CHALLENGE:
Convert the lines from the one containing "Screen dimensions: 1137x1516" through the one containing "the Ankle row" into a JSON list of strings, one string per line, skipping blank lines. Omit the pictures from the answer.

** Begin DATASET CONTENT **

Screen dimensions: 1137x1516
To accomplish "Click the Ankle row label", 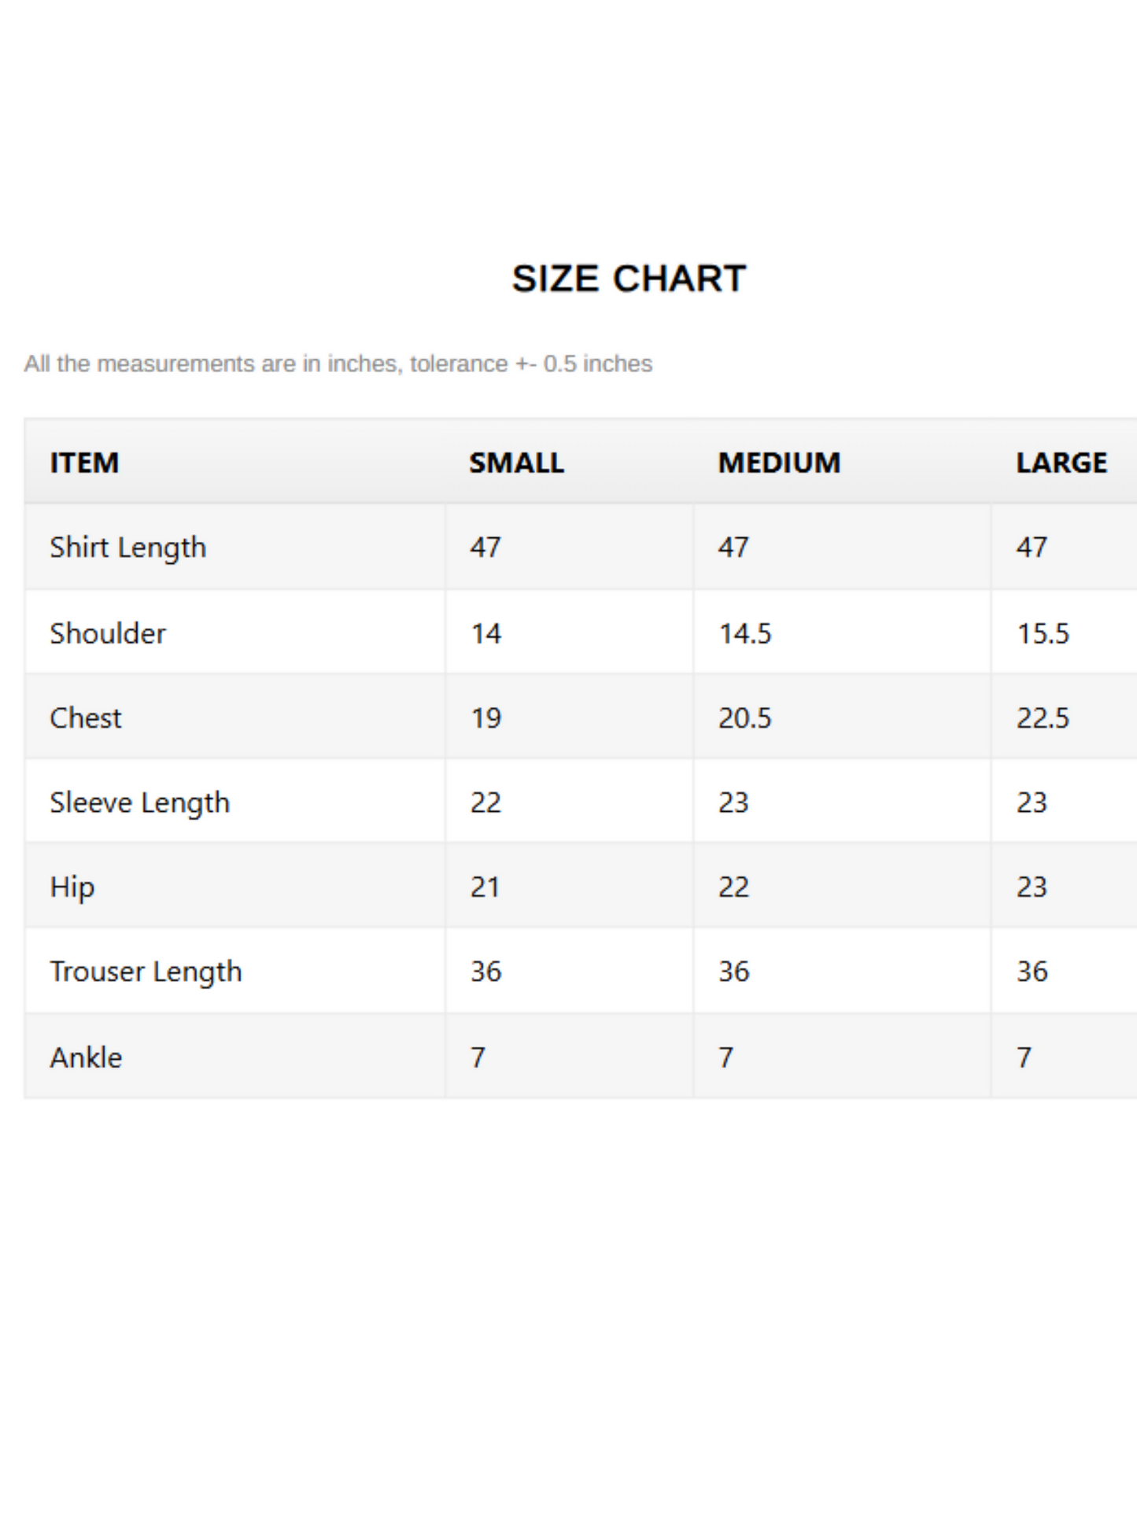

** End DATASET CONTENT **
** Begin DATASET CONTENT **

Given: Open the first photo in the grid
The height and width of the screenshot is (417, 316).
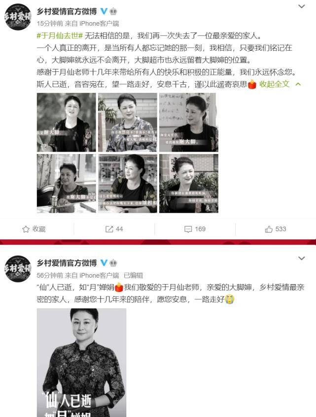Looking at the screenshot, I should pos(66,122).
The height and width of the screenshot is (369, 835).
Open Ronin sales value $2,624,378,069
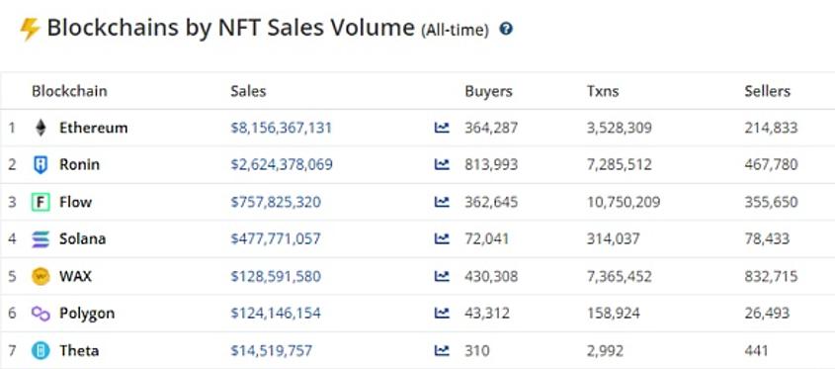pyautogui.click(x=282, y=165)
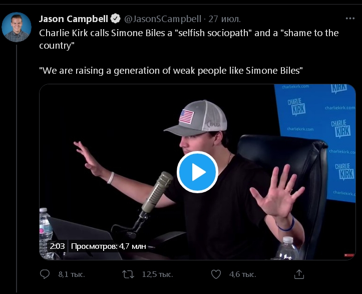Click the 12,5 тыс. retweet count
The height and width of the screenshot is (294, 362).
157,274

** End DATASET CONTENT **

IN RESPONSE:
[
  "Screen dimensions: 1137x1516",
  "To accomplish \"Click the Ankle row label\", "
]